Reproduce the data below with every occurrence of "Rent to Own" changed to "Lease to Own", leaving everything else unchanged.

== Extracted information ==

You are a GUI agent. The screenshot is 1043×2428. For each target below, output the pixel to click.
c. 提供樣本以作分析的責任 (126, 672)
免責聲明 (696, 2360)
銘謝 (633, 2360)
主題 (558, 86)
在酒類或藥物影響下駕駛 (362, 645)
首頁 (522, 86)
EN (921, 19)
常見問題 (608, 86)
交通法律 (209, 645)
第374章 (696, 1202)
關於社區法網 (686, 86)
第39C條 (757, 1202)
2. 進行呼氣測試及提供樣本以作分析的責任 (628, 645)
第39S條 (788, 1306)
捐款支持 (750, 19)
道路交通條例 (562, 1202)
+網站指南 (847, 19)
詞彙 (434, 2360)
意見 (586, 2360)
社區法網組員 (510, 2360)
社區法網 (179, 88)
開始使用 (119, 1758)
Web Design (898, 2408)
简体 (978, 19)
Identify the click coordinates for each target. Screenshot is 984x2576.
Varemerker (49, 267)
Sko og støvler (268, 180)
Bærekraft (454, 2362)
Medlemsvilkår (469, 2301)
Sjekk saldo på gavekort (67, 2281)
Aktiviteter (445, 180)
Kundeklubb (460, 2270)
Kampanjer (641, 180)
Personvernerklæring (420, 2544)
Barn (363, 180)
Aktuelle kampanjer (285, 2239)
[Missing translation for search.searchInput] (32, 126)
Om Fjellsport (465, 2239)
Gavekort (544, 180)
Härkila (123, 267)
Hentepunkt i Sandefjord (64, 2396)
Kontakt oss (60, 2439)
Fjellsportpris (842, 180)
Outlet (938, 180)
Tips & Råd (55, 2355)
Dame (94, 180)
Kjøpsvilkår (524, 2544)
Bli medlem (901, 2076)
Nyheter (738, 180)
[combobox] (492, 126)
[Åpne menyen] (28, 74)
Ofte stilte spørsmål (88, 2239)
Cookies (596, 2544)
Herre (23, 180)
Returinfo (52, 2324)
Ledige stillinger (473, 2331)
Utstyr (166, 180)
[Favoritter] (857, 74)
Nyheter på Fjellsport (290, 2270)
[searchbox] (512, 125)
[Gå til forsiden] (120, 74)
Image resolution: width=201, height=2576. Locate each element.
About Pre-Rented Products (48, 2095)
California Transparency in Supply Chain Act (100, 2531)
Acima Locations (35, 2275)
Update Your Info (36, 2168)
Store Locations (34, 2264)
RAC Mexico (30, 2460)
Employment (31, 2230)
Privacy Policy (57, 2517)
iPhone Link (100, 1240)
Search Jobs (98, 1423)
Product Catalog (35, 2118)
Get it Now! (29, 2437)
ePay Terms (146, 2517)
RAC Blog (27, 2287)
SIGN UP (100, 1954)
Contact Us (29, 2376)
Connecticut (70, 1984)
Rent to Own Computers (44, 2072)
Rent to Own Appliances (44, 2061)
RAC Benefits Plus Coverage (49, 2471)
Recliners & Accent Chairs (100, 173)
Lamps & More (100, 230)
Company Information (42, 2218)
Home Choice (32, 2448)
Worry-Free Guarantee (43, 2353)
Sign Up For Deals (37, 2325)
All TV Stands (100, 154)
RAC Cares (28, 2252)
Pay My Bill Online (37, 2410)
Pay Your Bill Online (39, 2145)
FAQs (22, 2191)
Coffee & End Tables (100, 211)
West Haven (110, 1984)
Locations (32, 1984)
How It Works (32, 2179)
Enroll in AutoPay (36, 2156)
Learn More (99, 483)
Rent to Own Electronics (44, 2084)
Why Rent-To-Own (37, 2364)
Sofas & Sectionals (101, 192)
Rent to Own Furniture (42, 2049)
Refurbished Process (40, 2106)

===

Response to the task:
You are a GUI agent. The screenshot is 1043×2428. For each target below, output the pixel to click.
c. 提供樣本以作分析的責任 (126, 672)
免責聲明 (696, 2360)
銘謝 (633, 2360)
主題 (558, 86)
在酒類或藥物影響下駕駛 (362, 645)
首頁 (522, 86)
EN (921, 19)
常見問題 (608, 86)
交通法律 (209, 645)
第374章 (696, 1202)
關於社區法網 (686, 86)
第39C條 (757, 1202)
2. 進行呼氣測試及提供樣本以作分析的責任 (628, 645)
第39S條 (788, 1306)
捐款支持 (750, 19)
道路交通條例 (562, 1202)
+網站指南 (847, 19)
詞彙 (434, 2360)
意見 (586, 2360)
社區法網組員 (510, 2360)
社區法網 (179, 88)
開始使用 (119, 1758)
Web Design (898, 2408)
简体 (978, 19)
Identify the click coordinates for each target. Screenshot is 984x2576.
Varemerker (49, 267)
Sko og støvler (268, 180)
Bærekraft (454, 2362)
Medlemsvilkår (469, 2301)
Sjekk saldo på gavekort (67, 2281)
Aktiviteter (445, 180)
Kundeklubb (460, 2270)
Kampanjer (641, 180)
Personvernerklæring (420, 2544)
Barn (363, 180)
Aktuelle kampanjer (285, 2239)
[Missing translation for search.searchInput] (32, 126)
Om Fjellsport (465, 2239)
Gavekort (544, 180)
Härkila (123, 267)
Hentepunkt i Sandefjord (64, 2396)
Kontakt oss (60, 2439)
Fjellsportpris (842, 180)
Outlet (938, 180)
Tips & Råd (55, 2355)
Dame (94, 180)
Kjøpsvilkår (524, 2544)
Bli medlem (901, 2076)
Nyheter (738, 180)
[combobox] (492, 126)
[Åpne menyen] (28, 74)
Ofte stilte spørsmål (88, 2239)
Cookies (596, 2544)
Herre (23, 180)
Returinfo (52, 2324)
Ledige stillinger (473, 2331)
Utstyr (166, 180)
[Favoritter] (857, 74)
Nyheter på Fjellsport (290, 2270)
[searchbox] (512, 125)
[Gå til forsiden] (120, 74)
Image resolution: width=201, height=2576. Locate each element.
About Pre-Rented Products (48, 2095)
California Transparency in Supply Chain Act (100, 2531)
Acima Locations (35, 2275)
Update Your Info (36, 2168)
Store Locations (34, 2264)
RAC Mexico (30, 2460)
Employment (31, 2230)
Privacy Policy (57, 2517)
iPhone Link (100, 1240)
Search Jobs (98, 1423)
Product Catalog (35, 2118)
Get it Now! (29, 2437)
ePay Terms (146, 2517)
RAC Blog (27, 2287)
SIGN UP (100, 1954)
Contact Us (29, 2376)
Connecticut (70, 1984)
Lease to Own Computers (44, 2072)
Lease to Own Appliances (44, 2061)
RAC Benefits Plus Coverage (49, 2471)
Recliners & Accent Chairs (100, 173)
Lamps & More (100, 230)
Company Information (42, 2218)
Home Choice (32, 2448)
Worry-Free Guarantee (43, 2353)
Sign Up For Deals (37, 2325)
All TV Stands (100, 154)
RAC Cares (28, 2252)
Pay My Bill Online (37, 2410)
Pay Your Bill Online (39, 2145)
FAQs (22, 2191)
Coffee & End Tables (100, 211)
West Haven (110, 1984)
Locations (32, 1984)
How It Works (32, 2179)
Enroll in AutoPay (36, 2156)
Learn More (99, 483)
Lease to Own Electronics (44, 2084)
Why Rent-To-Own (37, 2364)
Sofas & Sectionals (101, 192)
Lease to Own Furniture (42, 2049)
Refurbished Process (40, 2106)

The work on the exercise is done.